Dans ce projet de loi de finances rectificative, 4,5 Mds€ leur sont ainsi consacrés. Ce soutien prendra la forme de compensations de pertes de recettes fiscales pour chaque niveau de collectivité de métropole et d’outre-mer (communes et intercommunalités, départements et régions). Il se traduira également par la mise en place de nouveaux prélèvements sur recettes au bénéfice des communes et intercommunalités. 1Md€ viendra par ailleurs abonder la dotation de soutien à l’investissement local (DSIL) afin de financer un dispositif majeur de relance de l’investissement local et de soutien aux acteurs économiques. Ce dispositif permettra d’accompagner le renforcement des protections sanitaires, la transition écologique et la rénovation du patrimoine public.

Sujet qui m’est particulièrement cher en tant que député du Val-de-Marne, nous soutenons les autorités organisatrices de mobilités, dont Ile-de-France Mobilités.

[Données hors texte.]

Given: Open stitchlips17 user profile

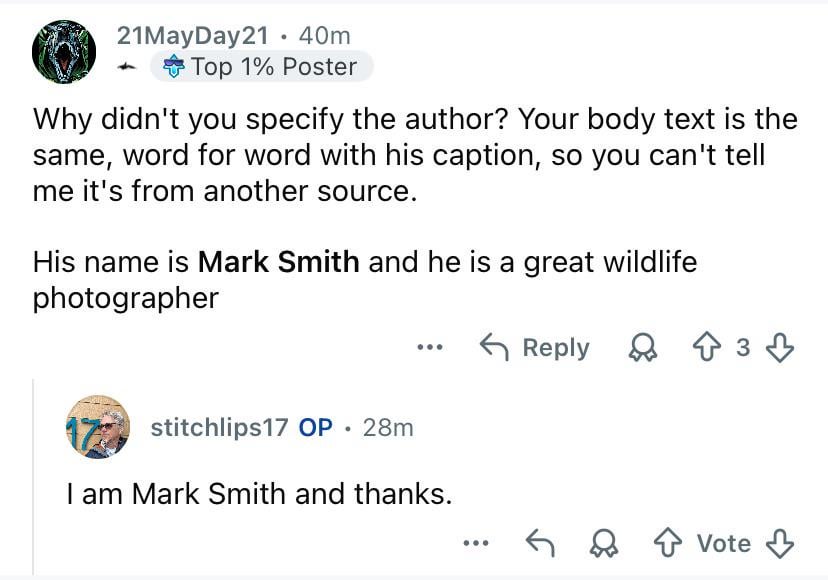Looking at the screenshot, I should pos(219,427).
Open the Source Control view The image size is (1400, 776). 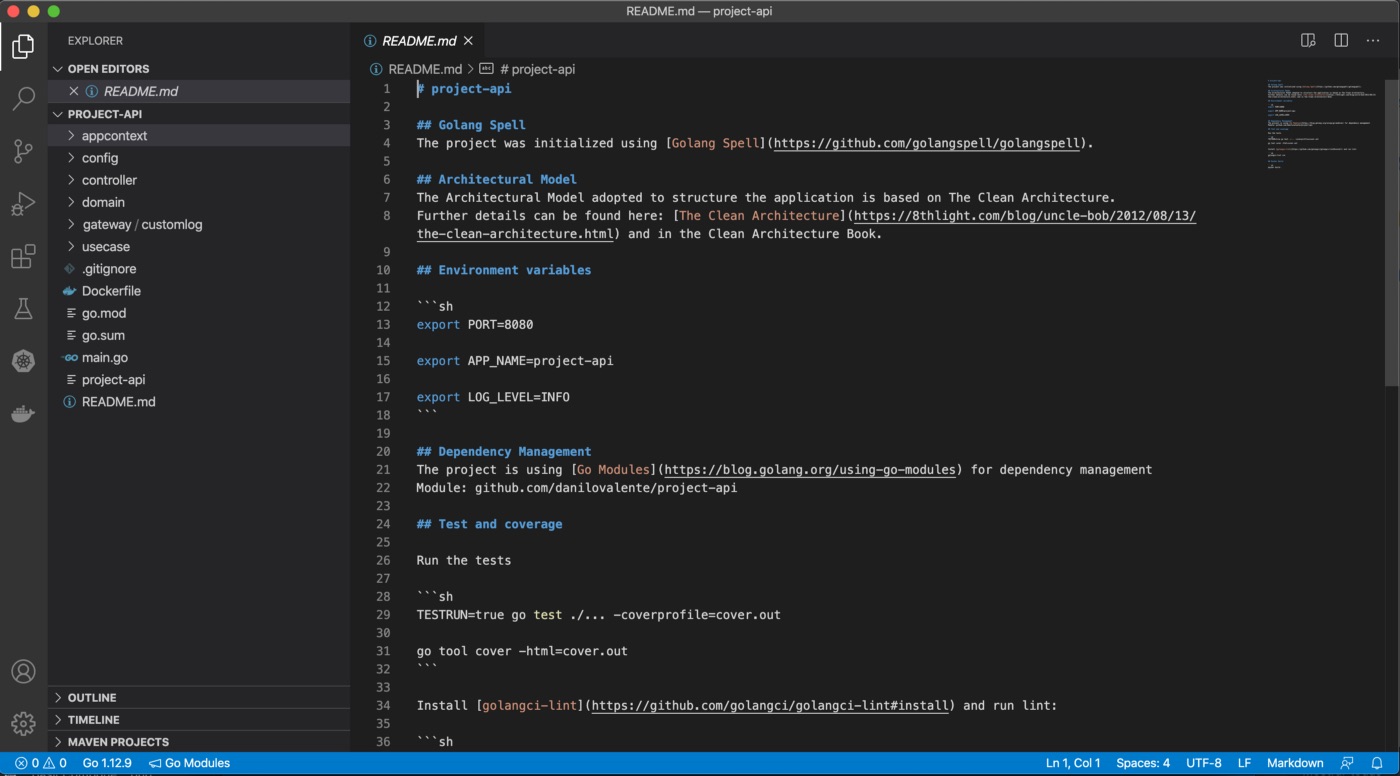23,151
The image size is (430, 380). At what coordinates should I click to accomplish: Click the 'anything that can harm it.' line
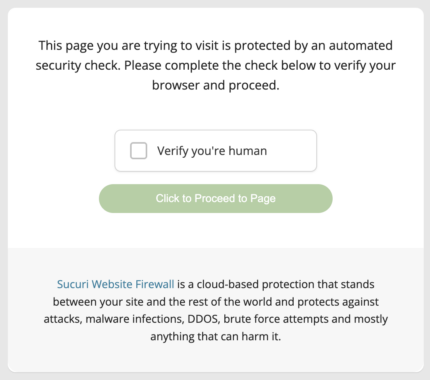point(216,336)
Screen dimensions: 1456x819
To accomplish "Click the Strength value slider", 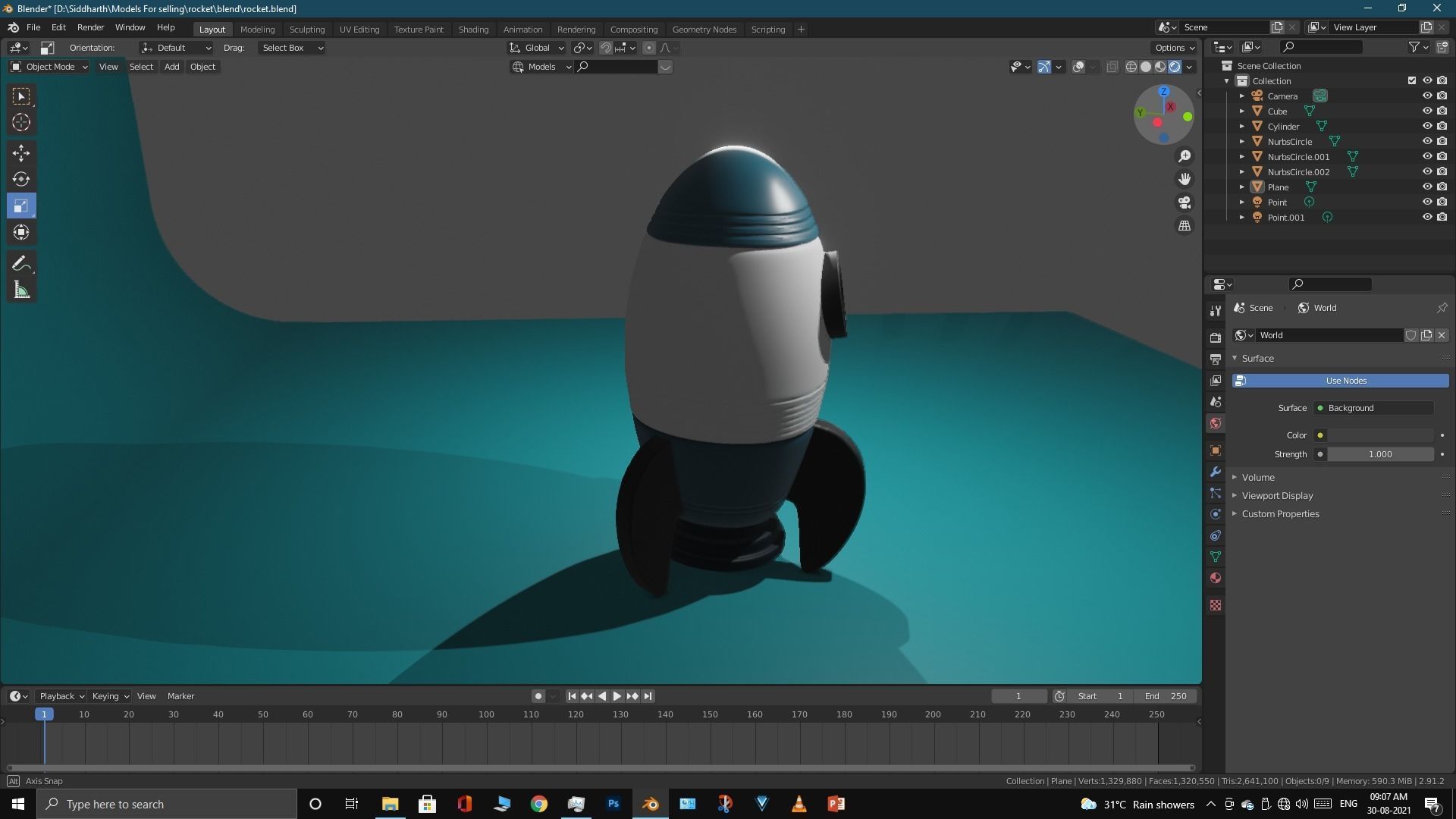I will point(1379,454).
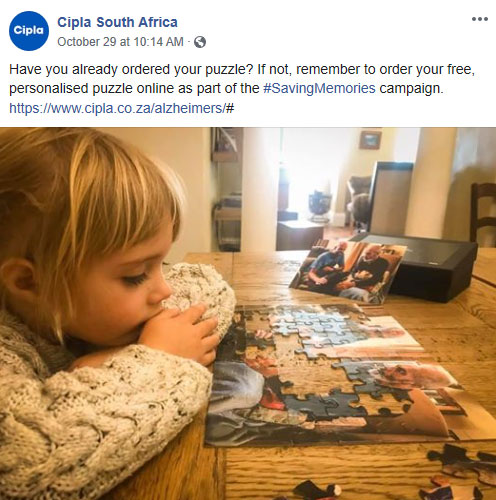Click the framed picture on the background wall
The width and height of the screenshot is (496, 500).
pyautogui.click(x=370, y=140)
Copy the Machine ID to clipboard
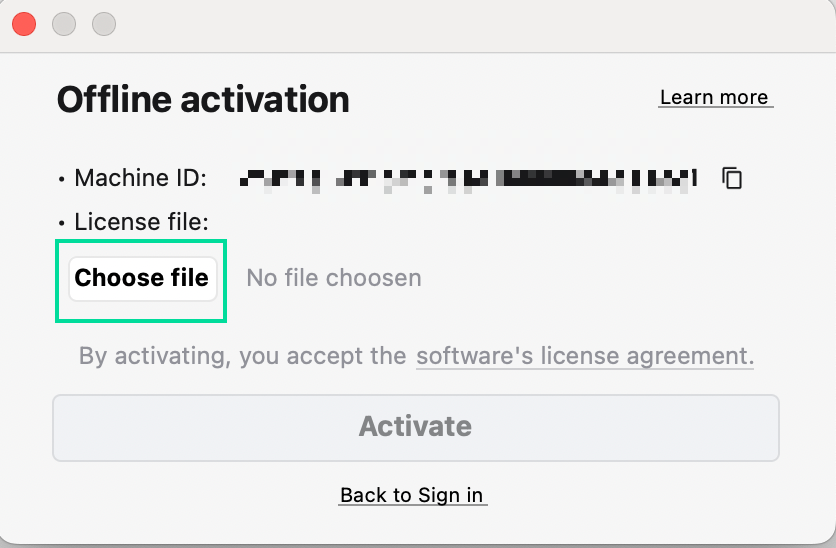Viewport: 836px width, 548px height. (733, 179)
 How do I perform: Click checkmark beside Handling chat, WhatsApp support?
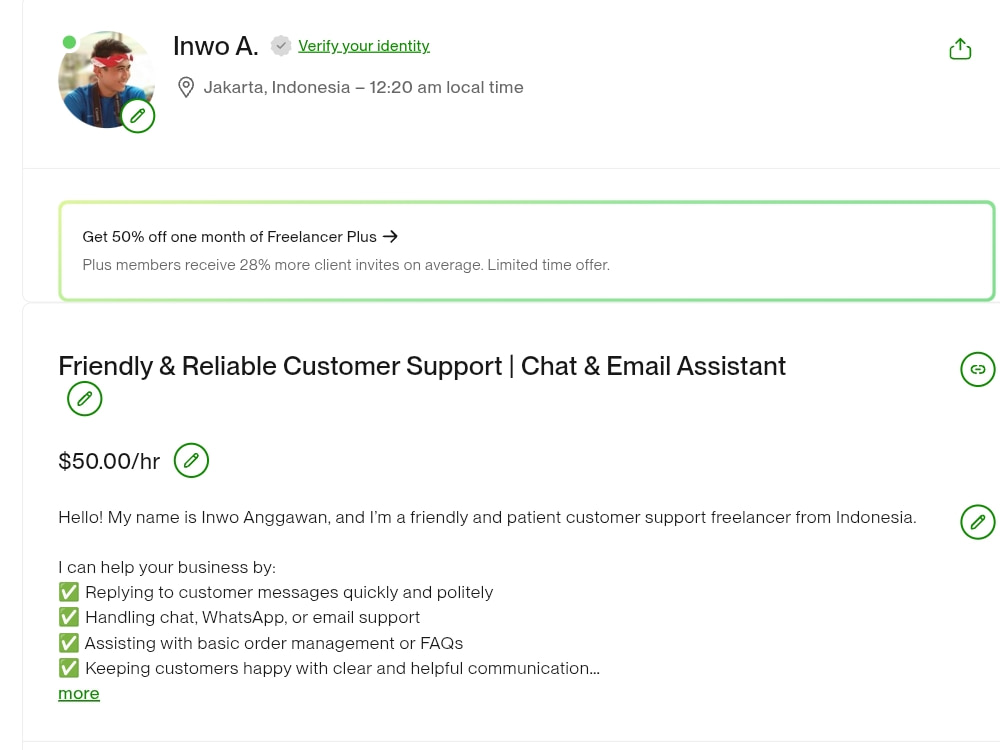click(69, 617)
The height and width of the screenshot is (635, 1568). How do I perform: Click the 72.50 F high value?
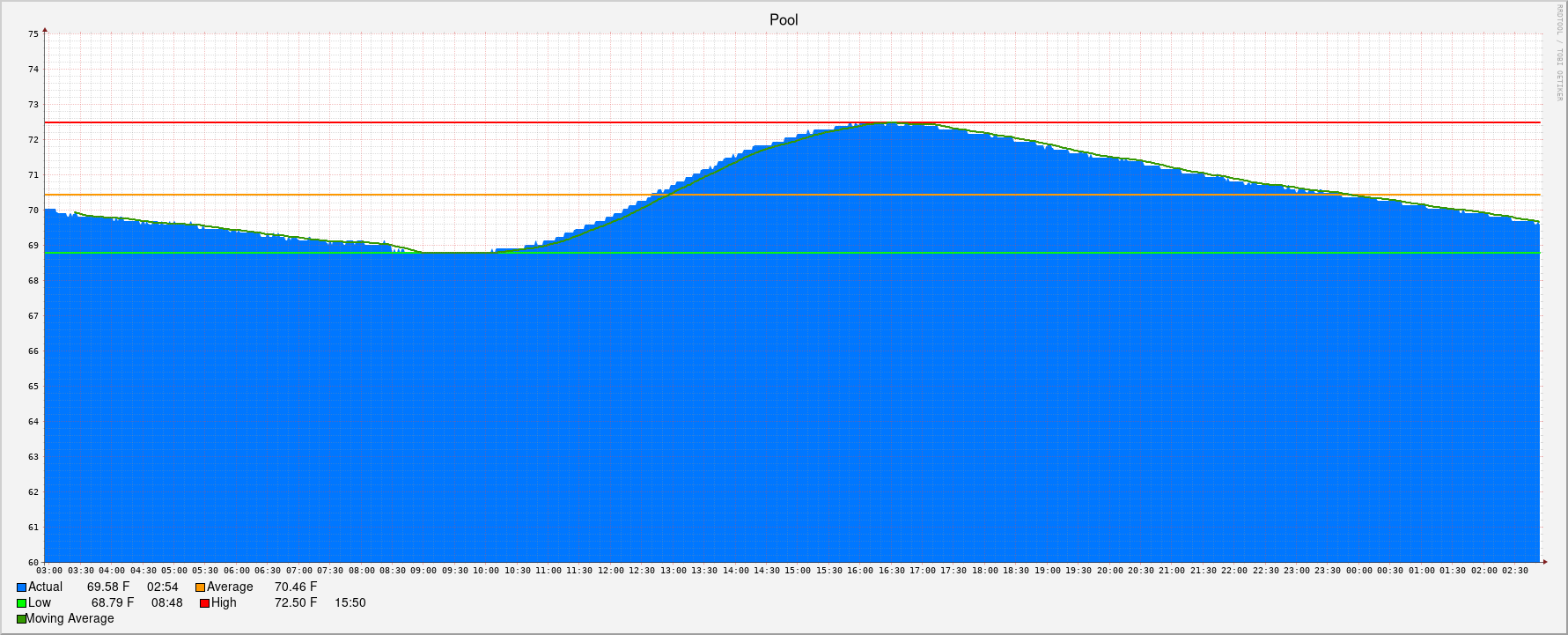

La crise sanitaire a fortement impacté les recettes fiscales d’IDFM. L’Etat, et donc le contribuable français, prend ses responsabilités et compensera les pertes de recettes de versement mobilités de l’autorité francilienne, à hauteur de 425 millions d’euros afin que les conséquences de la crise ne se traduisent pas par une hausse du prix du Pass Navigo.

ACCOMPAGNER LES CITOYENS LES PLUS VULNERABLES QUE LA CRISE A DUREMENT IMPACTES, PLUS SPECIFIQUEMENT LES JEUNES

Ce 3ème budget d’urgence est résolument social. Il se traduit par des ouvertures de crédits très importantes, pour près d'un milliard d'euros, consacrés à l'aide alimentaire d'urgence, à l'aide sociale à l'enfance, à l'hébergement d'urgence ainsi qu'aux vacances des jeunes des quartiers prioritaires de la ville.

Nous soutenons également les étudiants et des jeunes actifs, avec le versement d’une prime exceptionnelle pour les moins de 25 ans d’un montant global de 155 Mn€, mais également avec une enveloppe de 30 Mn€ permettant d’assurer le versement des bourses sur critères sociaux en juillet pour les étudiants qui passent des examens. Enfin, nous prenons en charge les loyers des étudiants en CROUS.